JustICR then tries to identify the character. The recognition process of a character is analog to the problem of finding the father of the baby from the DNA chains. Each gene is matched with a database of genes that were produced from the learning set. Each gene is given a certain weight for each possible recognition result. The number of genes in each DNA chain is less than or equal to 28.

ICR experts feel that nothing can be new in the field of handwriting recognition. Can the character genes be represented as features? Well, no. The number of possible genes is huge while the number of features is fixed by the algorithm. Each gene can exist or not, while the features are generally integers and not Booleans. The only information contained in the genes are if they do or do not exist, and their location in the DNA chain.

Now comes the interesting part. The number of samples that are required to teach JustICR a new handwriting is extremely low. In fact, after teaching one sample for each character we already have a reasonable recognition rate.

CharacTell's new product, SoftWriting™, makes good use of JustICR's short learning curve.

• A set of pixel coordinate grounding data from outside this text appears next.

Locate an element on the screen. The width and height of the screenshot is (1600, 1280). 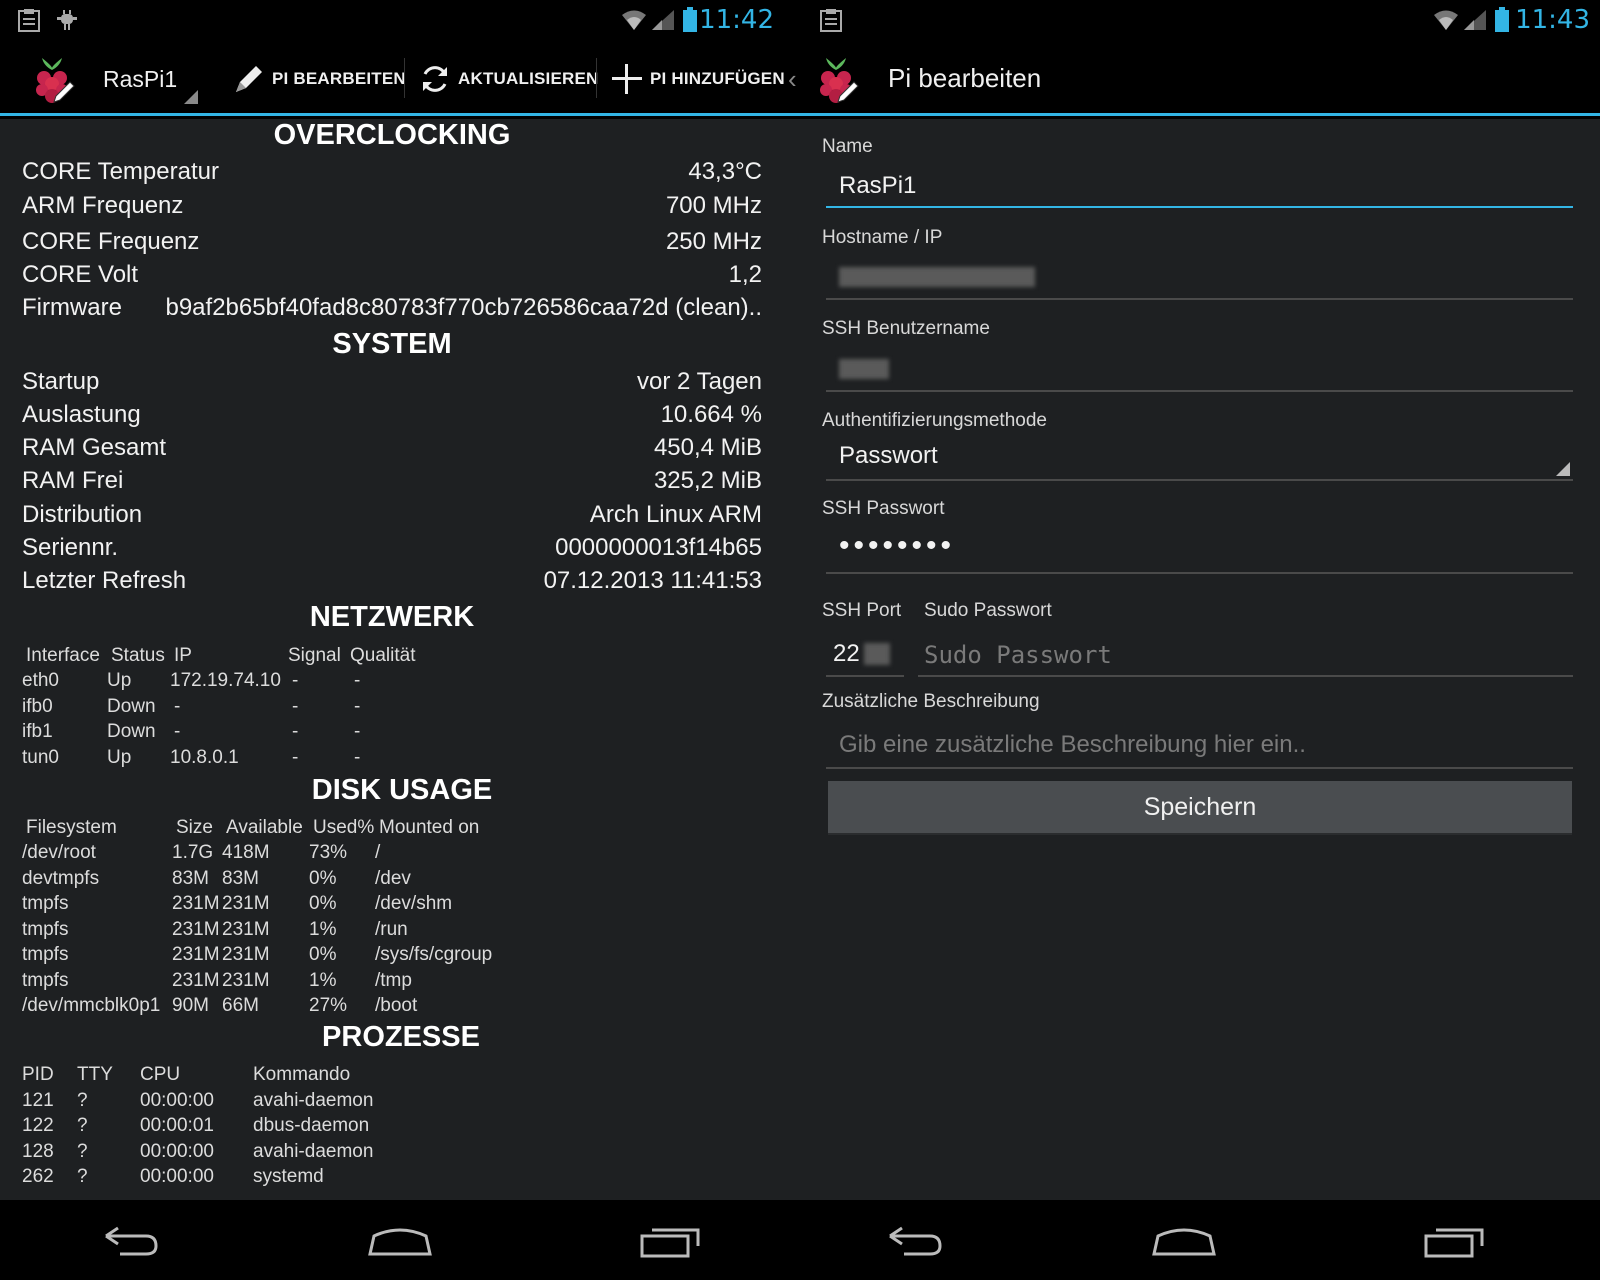
usb-debug-icon is located at coordinates (67, 20).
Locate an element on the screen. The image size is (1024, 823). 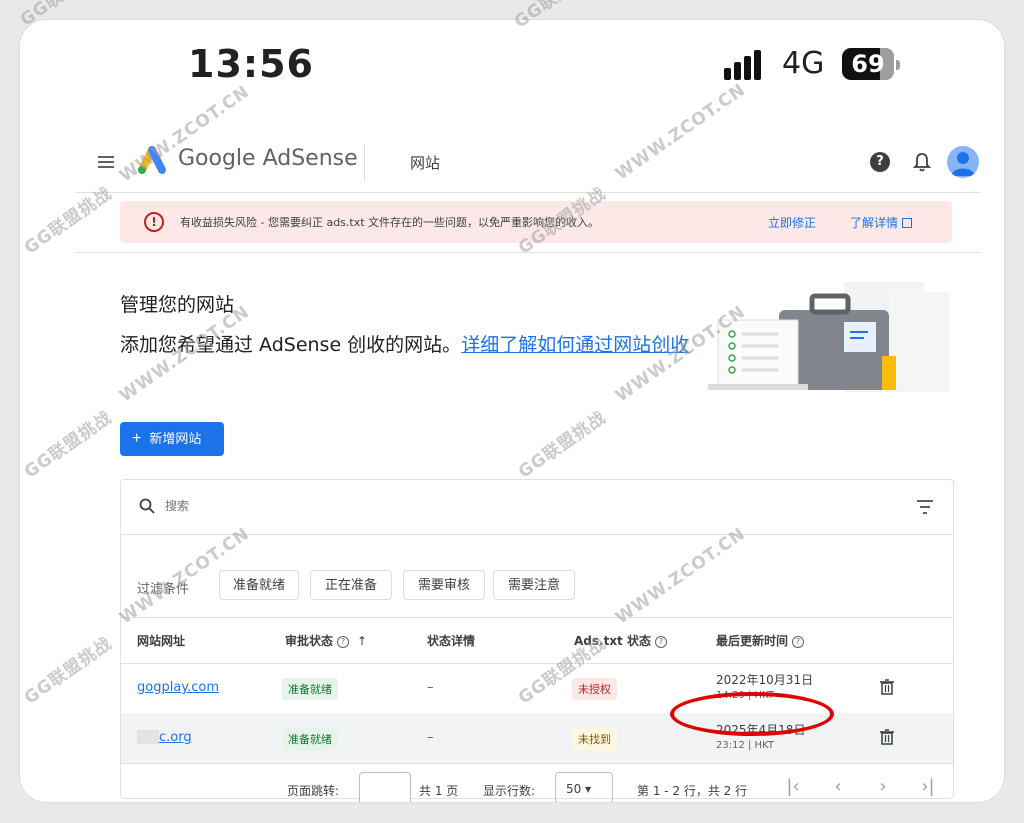
header-divider is located at coordinates (364, 163).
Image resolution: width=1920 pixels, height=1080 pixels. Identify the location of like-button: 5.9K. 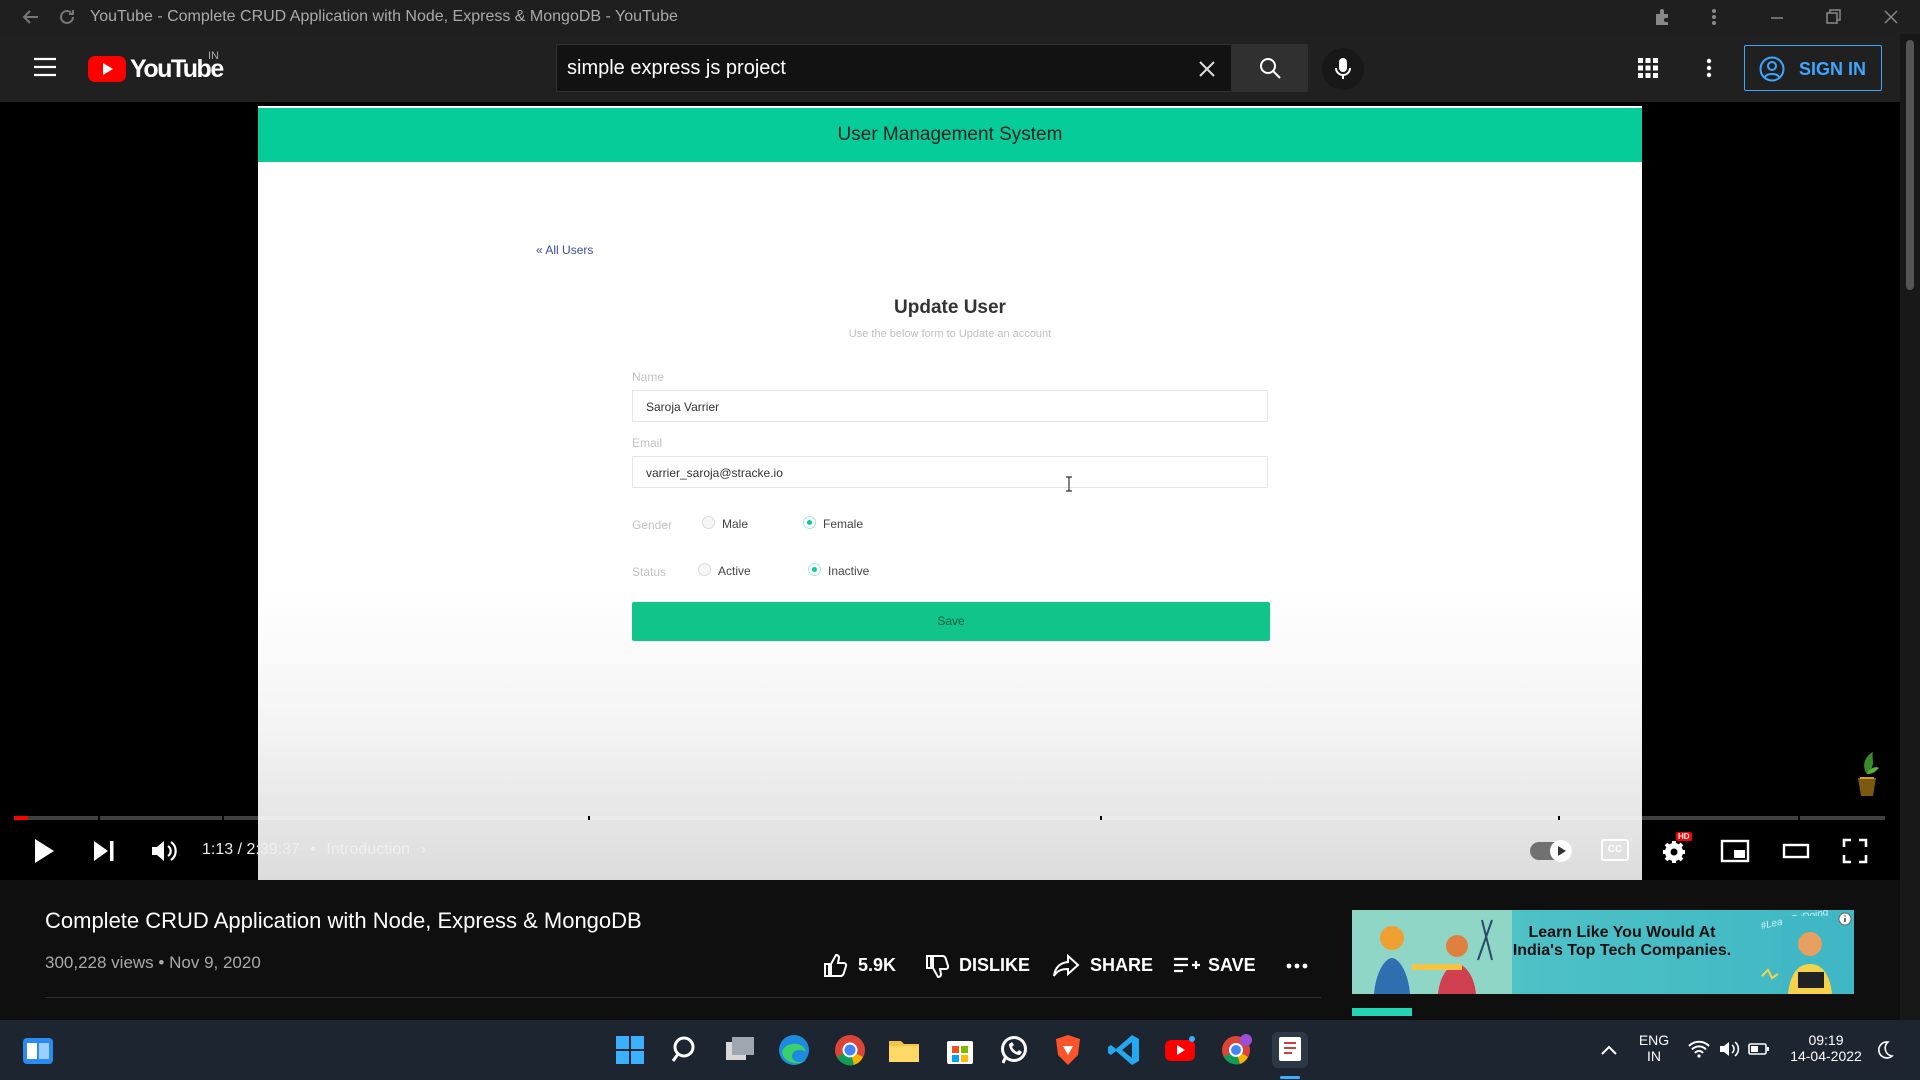
(862, 966).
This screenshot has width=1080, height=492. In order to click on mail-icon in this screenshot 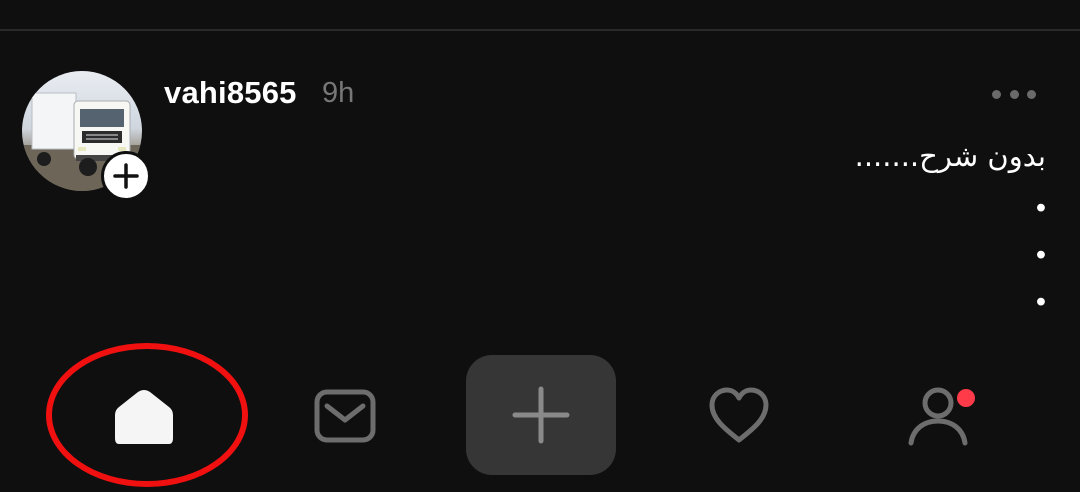, I will do `click(345, 416)`.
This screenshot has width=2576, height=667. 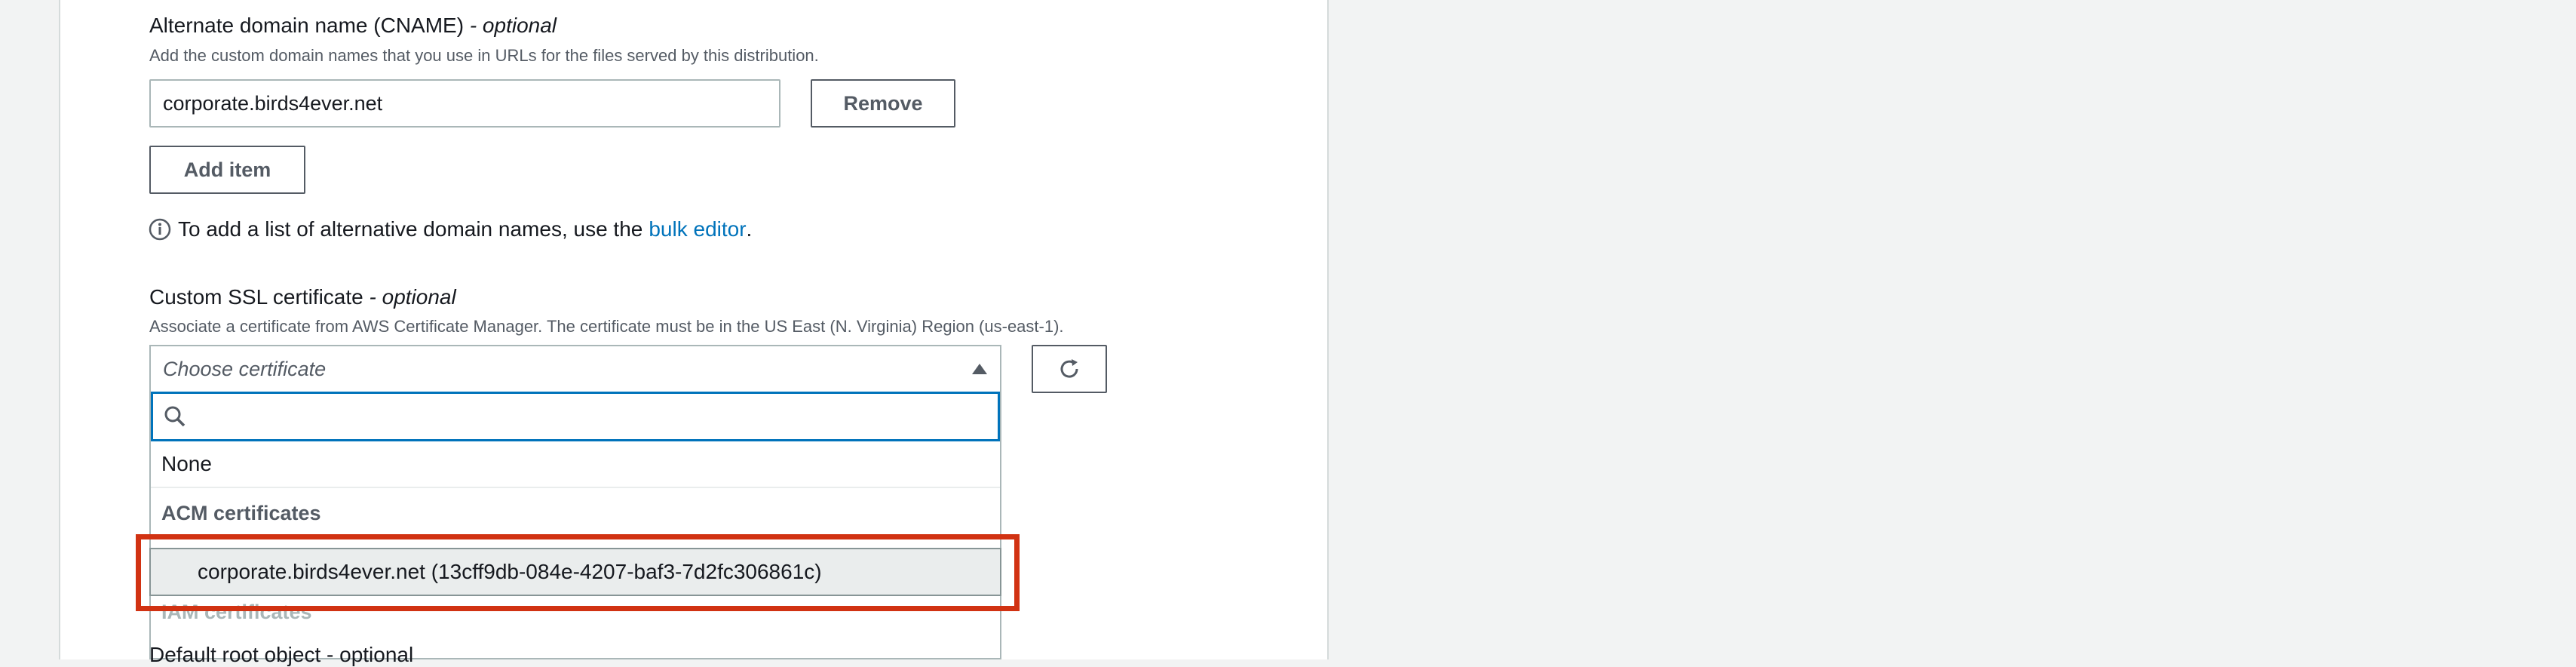 What do you see at coordinates (273, 103) in the screenshot?
I see `cname-input-value: corporate.birds4ever.net` at bounding box center [273, 103].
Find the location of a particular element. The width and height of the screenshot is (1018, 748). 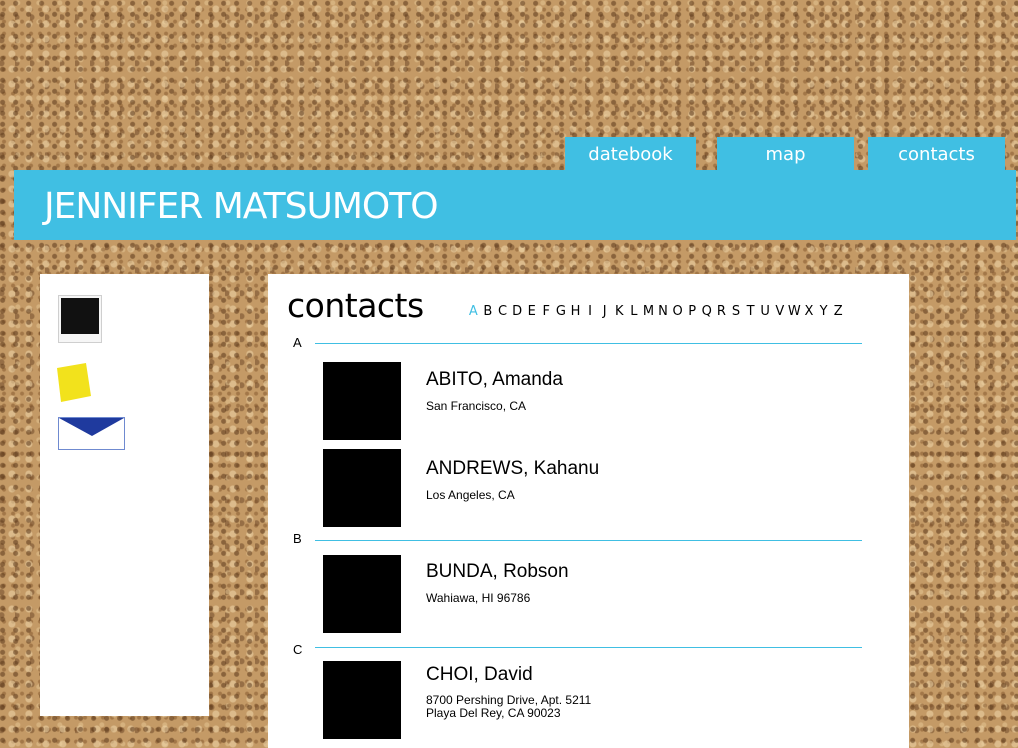

sticky-note-icon is located at coordinates (74, 383).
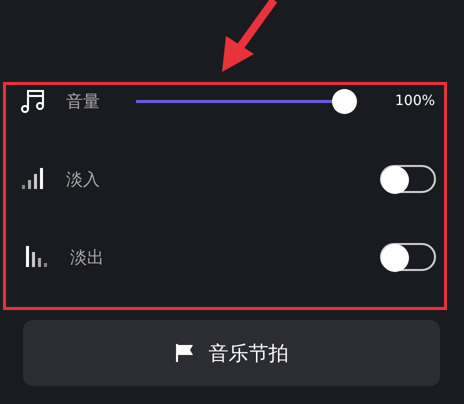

When SoftWriting tries to recognize an additional document, it uses the learning data from the previous document. Using the short learning curve behavior, SoftWriting achieves very high recognition quality from the first document it recognizes. The algorithm of the first document works as follows: after recognizing a small fraction of the document, all the recognized words that appear in the dictionary are used as the training set for the others. This method can improve the recognition rate from 50% per word to 90% per word from the first document submitted.

SoftWriting uses several proprietary technologies other than the JustICR's recognition capabilities. Unlike most of the other recognition engines that turn the images into a black and white image, SoftWriting scans the images in gray/color bitmap. SoftWriting includes a special algorithm that converts the gray/color images to black and white images. This algorithm is extremely important because scanning pads with blue pens generally create images of poor quality that are difficult to recognize after conversion, a proprietary algorithm that analyzes the lines, words and connected characters is applied. The recognition kernel also uses a dictionary in order to achieve best results.